Originally, we intended to discuss the idea of "Event Inventories" in the conference paper. However, this part was cut due to limited space and additional work required. This is part of the draft text that was removed, describing results below:

Finally, we explored the idea of "event inventories" based on the explicit inclusion of structured VGI. We queried all Wikipedia entities of the type "occurrence" with an explicit spatial reference within two areas covering Nevada, USA, and the state of Saxony, Germany. A large number of classical event types were found, such as festivals, sports events, and city fairs, or related sites of historical sieges. However, the results also include many events that would be difficult to consider as part of a temporal landscape scenic resource inventory, such as accidents, wildfire sites, or homicides and school shootings. We have not included these results here because more work is needed to integrate these data.

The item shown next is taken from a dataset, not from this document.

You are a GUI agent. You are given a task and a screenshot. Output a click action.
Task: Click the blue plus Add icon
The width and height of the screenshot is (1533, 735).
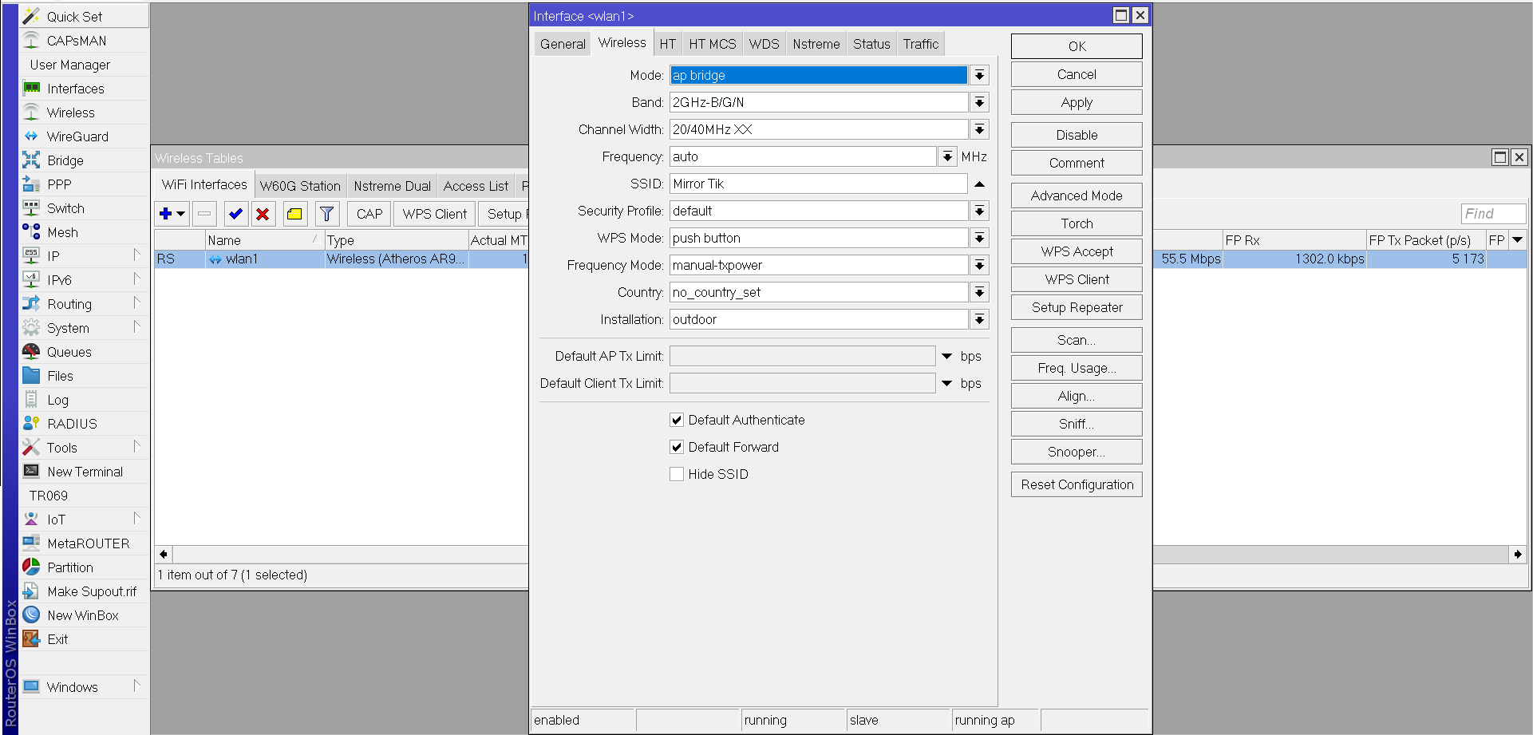(166, 214)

Arthur et al. (1977) first used the category of "descriptive inventory" to describe methods in which features that are thought to contribute to the visual character of a landscape are first systematically recorded and then aggregated and related to each other to estimate an overall value. These methods are still used in practice for landscape character assessment, mainly because of their ease of use. As a temporal counterpart, we propose "event inventories" as a solution to filter for known temporal features of landscapes at different levels of specificity, such as the waterfalls in Yosemite that are most impressive in spring, or the regular pattern of California poppies or Nevada deserts in bloom. As a starting point to mitigate the challenge of varying levels of specificity in temporal landscape scenic resources, curated event inventories, such as those derived from Wikipedia, can be used. Such positive filter lists can then be explored and monitored using customized workflows and integrated social media and VGI data. In the fields of landscape and urban planning, event inventories can help to better understand the unique transient characteristics of places, areas and landscapes, to protect and develop specific ephemeral scenic values, or to propose actions to change negative influences.

Preparations

Create environment

In [4]:
!python -m venv /envs/wikidata_venv

Install qwikidata in a venv and link the Python Kernel to Jupyter Lab.

In [9]:
%%bash
if [ ! -d "/envs/wikidata_venv/lib/python3.10/site-packages/qwikidata" ]; then
    /envs/wikidata_venv/bin/python -m pip install qwikidata ipykernel pandas > /dev/null 2>&1
else
  echo "Already installed."
fi
# link
if [ ! -d "/root/.local/share/jupyter/kernels/qwikidata" ]; then
    echo "Linking environment to jupyter"
    /envs/wikidata_venv/bin/python -m ipykernel install --user --name=qwikidata
else
  echo "Already linked."
fi
Already installed.
Linking environment to jupyter
Installed kernelspec qwikidata in /root/.local/share/jupyter/kernels/qwikidata

Hit F5 and select the qwikidata Kernel on the top-right corner of Jupyter Lab.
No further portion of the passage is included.